== Material shown

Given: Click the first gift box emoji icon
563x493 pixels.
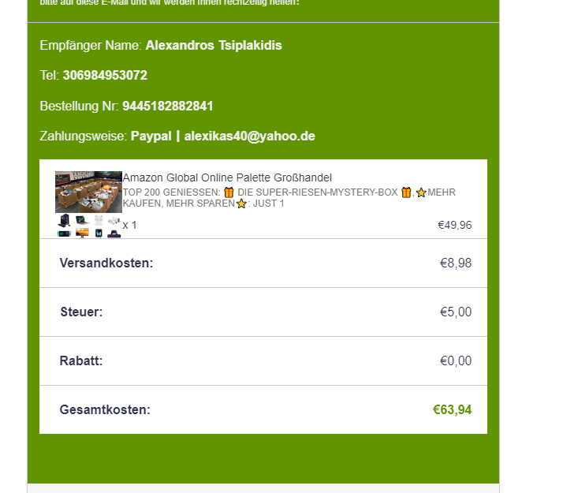Looking at the screenshot, I should coord(229,192).
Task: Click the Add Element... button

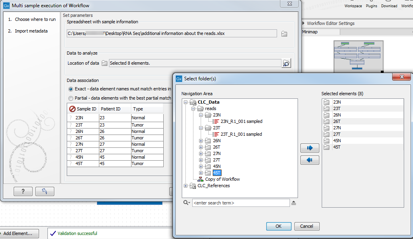Action: click(x=20, y=233)
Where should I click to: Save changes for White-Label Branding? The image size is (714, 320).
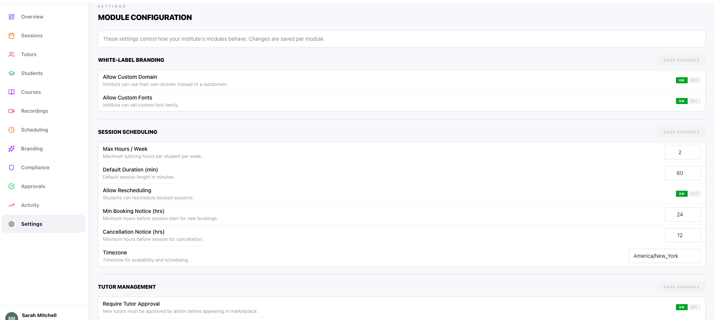(681, 60)
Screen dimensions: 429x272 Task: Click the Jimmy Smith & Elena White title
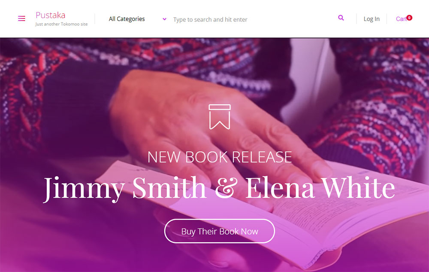(219, 188)
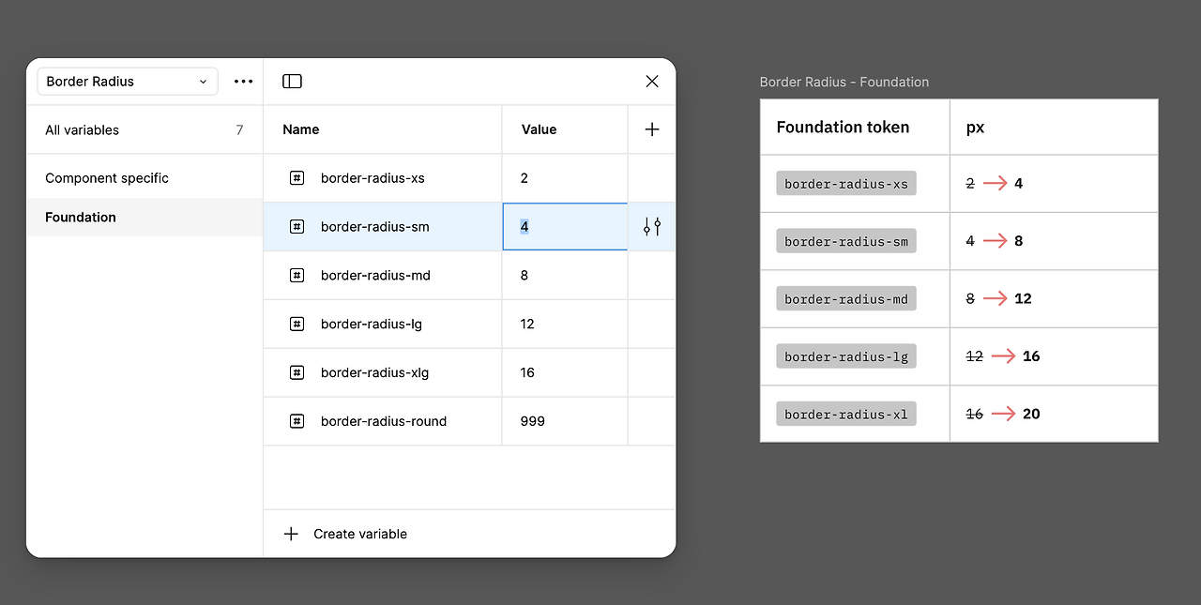Click the three-dot collection options icon
This screenshot has height=605, width=1201.
[244, 82]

====

_Your goal_
Extract the entries in full, exactly as they are, minus the pictures.

_Response to this exercise_
Given: Click the first gift box emoji icon
563x493 pixels.
Looking at the screenshot, I should coord(229,192).
Task: Click the Add Element... button

Action: click(x=20, y=233)
Where should I click to: Save changes for White-Label Branding? The image size is (714, 320).
(681, 60)
Screen dimensions: 429x272 Task: Click the Jimmy Smith & Elena White title
(219, 188)
Click the three-dot collection options icon
This screenshot has height=605, width=1201.
[244, 82]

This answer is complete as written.